Contratti RAI, Vespa: «Approfondire, ma non solo il mio»

Viale Mazzini ha rinviato il rinnovo del contratto del giornalista di «Porta a Porta»

ROMA - Bruno Vespa considera «giusto» che il cda della Rai abbia deciso di approfondire il capitolo dei contratti da rinnovare. Verifica che però non riguarda solo il suo, precisa. Il cda Rai, con una decisione unanime ha rinviato il rinnovo del contratto per Vespa. Un accordo che nei termini attuali risulterebbe troppo oneroso per l'azienda, specie in previsione di un rosso di bilancio di circa 600 milioni entro il 2012.

Sarebbe stato Angelo Petroni, consigliere di maggioranza, a sollevare la questione, e tutto il Cda, compreso il dg Mauro Masi, avrebbe concordato sulla necessità di approfondimenti sul contratto, prima di riportarlo in Consiglio per l'approvazione.
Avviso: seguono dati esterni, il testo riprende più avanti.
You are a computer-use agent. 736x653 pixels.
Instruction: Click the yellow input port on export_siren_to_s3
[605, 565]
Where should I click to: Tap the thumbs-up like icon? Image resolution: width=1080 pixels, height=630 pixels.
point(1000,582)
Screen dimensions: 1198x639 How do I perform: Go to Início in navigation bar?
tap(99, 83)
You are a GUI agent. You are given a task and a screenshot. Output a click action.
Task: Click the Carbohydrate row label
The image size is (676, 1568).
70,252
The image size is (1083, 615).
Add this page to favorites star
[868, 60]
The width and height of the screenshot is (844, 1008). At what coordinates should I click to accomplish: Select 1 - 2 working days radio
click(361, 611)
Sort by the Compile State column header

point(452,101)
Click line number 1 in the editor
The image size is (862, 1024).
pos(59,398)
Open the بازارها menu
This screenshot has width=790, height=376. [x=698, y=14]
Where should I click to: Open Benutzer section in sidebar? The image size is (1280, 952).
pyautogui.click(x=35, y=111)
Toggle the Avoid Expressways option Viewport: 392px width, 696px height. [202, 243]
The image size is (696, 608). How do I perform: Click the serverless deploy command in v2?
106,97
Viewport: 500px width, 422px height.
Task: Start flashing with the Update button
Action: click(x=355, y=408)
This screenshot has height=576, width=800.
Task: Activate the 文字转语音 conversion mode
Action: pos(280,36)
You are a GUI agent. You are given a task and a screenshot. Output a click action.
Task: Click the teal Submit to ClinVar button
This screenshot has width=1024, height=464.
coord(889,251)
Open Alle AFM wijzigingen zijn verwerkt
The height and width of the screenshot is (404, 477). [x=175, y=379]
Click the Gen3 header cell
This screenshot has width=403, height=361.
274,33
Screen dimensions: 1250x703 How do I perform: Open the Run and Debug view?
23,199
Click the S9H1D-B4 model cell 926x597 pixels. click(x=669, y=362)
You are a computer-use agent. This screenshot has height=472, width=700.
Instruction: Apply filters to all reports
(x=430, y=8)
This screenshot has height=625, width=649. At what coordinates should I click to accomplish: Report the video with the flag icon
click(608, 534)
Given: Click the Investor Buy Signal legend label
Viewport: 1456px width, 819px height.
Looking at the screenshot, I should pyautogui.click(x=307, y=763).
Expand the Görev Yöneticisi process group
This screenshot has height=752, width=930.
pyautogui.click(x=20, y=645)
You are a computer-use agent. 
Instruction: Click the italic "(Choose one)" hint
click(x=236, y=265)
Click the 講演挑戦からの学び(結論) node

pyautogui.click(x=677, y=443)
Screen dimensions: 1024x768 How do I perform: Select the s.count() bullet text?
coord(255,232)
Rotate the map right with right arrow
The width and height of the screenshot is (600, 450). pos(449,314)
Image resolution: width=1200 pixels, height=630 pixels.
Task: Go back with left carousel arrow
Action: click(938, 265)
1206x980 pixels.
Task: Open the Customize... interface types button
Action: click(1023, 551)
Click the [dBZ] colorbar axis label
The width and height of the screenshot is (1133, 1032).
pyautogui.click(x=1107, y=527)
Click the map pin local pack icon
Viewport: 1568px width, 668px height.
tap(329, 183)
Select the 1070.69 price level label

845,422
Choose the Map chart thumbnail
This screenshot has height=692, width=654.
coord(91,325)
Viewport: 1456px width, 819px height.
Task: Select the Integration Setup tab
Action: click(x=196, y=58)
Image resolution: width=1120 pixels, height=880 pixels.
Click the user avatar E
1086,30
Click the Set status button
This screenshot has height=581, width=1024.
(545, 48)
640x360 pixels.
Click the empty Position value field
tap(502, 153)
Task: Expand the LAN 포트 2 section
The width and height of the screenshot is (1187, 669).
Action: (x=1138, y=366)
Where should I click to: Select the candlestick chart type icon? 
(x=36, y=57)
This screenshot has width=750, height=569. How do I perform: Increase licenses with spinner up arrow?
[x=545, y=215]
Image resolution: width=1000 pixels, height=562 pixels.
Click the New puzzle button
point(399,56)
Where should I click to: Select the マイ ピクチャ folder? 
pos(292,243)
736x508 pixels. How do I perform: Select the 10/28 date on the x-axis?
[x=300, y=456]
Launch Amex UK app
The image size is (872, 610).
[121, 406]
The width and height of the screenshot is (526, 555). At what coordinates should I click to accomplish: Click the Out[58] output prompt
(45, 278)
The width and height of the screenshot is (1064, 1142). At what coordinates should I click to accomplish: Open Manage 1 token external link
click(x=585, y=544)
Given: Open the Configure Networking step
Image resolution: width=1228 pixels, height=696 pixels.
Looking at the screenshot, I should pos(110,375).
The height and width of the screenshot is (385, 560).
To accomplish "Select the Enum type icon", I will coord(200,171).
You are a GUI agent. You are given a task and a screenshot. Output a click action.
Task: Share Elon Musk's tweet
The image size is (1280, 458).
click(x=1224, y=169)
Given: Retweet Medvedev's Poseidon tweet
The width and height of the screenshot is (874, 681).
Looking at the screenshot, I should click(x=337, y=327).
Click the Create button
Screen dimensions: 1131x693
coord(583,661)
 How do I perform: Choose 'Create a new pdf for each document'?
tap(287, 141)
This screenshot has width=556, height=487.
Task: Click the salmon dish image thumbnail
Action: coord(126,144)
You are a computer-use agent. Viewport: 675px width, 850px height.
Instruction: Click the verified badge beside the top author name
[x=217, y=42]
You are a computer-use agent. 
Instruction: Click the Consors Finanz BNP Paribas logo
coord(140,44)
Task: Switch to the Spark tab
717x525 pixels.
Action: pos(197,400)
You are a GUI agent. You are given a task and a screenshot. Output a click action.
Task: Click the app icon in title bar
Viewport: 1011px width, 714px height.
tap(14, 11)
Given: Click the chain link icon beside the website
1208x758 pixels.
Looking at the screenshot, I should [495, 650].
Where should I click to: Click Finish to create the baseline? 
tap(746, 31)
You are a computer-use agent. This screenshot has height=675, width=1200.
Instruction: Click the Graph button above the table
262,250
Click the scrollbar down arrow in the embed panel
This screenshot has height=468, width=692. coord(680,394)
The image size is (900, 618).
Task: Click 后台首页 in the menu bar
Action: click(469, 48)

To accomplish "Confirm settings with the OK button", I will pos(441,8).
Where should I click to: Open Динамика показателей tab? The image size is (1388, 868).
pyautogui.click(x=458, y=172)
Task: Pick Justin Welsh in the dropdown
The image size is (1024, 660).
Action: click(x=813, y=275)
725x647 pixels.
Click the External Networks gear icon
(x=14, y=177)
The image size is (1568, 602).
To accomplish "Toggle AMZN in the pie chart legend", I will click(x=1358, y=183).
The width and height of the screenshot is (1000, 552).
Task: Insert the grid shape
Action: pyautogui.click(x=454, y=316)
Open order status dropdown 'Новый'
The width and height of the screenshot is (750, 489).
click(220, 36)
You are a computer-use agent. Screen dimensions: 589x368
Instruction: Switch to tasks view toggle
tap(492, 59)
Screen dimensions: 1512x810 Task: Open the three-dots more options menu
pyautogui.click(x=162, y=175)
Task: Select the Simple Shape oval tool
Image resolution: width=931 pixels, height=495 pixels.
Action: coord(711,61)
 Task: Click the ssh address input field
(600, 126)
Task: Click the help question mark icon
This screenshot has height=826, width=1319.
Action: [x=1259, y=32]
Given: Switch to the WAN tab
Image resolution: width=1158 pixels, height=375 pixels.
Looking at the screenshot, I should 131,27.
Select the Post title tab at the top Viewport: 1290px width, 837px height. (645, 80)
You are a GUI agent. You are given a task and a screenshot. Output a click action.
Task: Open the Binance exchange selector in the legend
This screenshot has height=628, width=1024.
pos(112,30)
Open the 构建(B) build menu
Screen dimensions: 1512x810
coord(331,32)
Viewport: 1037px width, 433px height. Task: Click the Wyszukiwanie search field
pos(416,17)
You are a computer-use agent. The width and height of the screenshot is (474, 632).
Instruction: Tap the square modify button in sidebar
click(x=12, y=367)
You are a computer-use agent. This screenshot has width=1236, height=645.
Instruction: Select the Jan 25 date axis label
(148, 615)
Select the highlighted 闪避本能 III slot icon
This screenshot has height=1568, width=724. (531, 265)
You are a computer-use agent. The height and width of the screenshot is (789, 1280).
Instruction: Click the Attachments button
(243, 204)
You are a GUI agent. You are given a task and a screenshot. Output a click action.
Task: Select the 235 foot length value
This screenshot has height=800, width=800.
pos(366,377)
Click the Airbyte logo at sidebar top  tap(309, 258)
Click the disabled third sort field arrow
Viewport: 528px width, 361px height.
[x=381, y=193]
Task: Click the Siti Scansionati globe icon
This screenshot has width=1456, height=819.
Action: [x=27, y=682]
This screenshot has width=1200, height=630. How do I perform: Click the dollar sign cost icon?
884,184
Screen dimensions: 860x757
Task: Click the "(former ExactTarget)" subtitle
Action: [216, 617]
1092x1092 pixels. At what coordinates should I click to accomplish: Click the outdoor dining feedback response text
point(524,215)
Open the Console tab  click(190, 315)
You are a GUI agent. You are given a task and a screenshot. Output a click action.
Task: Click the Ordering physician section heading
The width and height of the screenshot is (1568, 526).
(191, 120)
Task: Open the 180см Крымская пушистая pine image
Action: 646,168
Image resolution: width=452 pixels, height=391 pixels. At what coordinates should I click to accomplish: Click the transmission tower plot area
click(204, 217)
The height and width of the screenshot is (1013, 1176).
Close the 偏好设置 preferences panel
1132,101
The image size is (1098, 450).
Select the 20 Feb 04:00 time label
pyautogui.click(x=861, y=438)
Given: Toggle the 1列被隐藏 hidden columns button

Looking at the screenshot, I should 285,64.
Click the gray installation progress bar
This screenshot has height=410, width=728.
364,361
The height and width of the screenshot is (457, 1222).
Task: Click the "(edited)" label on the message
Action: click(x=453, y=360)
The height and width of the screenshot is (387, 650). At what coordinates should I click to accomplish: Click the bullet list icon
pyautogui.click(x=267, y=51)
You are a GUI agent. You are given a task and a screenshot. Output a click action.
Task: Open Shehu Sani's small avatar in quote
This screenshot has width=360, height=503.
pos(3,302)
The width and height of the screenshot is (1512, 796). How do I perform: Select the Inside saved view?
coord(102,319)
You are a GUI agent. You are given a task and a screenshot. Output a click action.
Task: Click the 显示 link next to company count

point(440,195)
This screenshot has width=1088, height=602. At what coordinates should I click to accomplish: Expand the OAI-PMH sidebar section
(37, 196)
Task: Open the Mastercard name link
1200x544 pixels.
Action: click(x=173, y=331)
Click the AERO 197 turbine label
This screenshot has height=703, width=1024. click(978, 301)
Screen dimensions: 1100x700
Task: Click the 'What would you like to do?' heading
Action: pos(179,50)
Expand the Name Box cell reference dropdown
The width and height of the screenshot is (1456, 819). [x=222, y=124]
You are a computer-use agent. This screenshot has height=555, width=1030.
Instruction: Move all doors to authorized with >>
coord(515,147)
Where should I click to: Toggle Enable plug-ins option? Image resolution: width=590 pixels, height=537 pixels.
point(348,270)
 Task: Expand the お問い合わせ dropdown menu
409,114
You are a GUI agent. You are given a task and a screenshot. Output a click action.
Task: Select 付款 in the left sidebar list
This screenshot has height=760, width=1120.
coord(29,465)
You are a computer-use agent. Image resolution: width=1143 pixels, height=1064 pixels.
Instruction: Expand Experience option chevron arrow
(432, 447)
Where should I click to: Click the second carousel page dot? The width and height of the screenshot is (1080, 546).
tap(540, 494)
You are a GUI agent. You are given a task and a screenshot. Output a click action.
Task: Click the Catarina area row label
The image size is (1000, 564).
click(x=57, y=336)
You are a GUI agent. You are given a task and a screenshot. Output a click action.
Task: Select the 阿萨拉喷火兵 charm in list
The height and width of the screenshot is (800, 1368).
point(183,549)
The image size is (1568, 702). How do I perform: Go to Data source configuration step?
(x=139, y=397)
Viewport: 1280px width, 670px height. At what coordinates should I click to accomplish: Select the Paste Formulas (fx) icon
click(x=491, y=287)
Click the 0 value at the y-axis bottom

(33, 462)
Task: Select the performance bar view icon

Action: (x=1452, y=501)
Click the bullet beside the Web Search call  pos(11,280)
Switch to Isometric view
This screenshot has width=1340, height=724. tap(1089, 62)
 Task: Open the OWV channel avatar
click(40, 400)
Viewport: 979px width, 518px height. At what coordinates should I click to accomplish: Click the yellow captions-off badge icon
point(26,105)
Secondo l'accordo attuale, firmato nel 2005 per tre anni, con un'opzione fino al 2010, Bruno Vespa percepisce un minimo garantito di 1 milione 187 mila euro all'anno come ideatore, autore e conduttore di Porta a porta. Cifra che, nel nuovo contratto, si diceva potesse salire a 1 milione 600 mila euro. Ora gli uffici competenti valuteranno la situazione, partendo dal presupposto che la cifra è eccessiva, specie se combinata ad un contratto triennale. Si potrebbe ragionare allora su un compenso minimo inferiore, o più o meno analogo ma spalmato su più anni.

«Mi pare giusto - afferma in una nota Vespa - che il Consiglio d'amministrazione della Rai abbia chiesto un approfondimento su tutti i contratti da rinnovare (e non soltanto sul mio). Si potrà così constatare che alcuni elementi del mio contratto risalgono al 2001 (non a caso sono pagato con l'equivalente in lire) e altri al 2004. Se si pensa che quando entrerà il vigore il prossimo contratto l'inflazione del decennio sarà intorno al 22 per cento è più facile ragionare. Anche tenendo conto che dovrò liquidare alla Rai una quota di molte mie prestazioni professionali esterne e che il nuovo garantito coprirà 26 trasmissioni in più del precedente».

«Mi dispiace tuttavia - aggiunge il conduttore di Porta a porta - che le fughe di notizie riguardino sempre e solo il mio contratto. Mi dispiace che si dimentichi che nel 2001 il direttore generale Cappon stabilì lui la cifra calcolando il quindici per cento in meno di quanto offerto a Gad Lerner e Fabio Fazio per due trasmissioni meno importanti di Porta a porta (una terza serata religiosa del sabato su Raiuno e una seconda serata su Raidue) che mai si fecero. Mi dispiace - insiste Vespa - che non si pubblichino i contratti del compianto Enzo Biagi, il contratto precedente e quello attuale di Fabio Fazio, quello di Daria Bignardi e altri ancora. Io sono pronto a confrontarmi pubblicamente con tutti. Peccato che mi manchino gli interlocutori».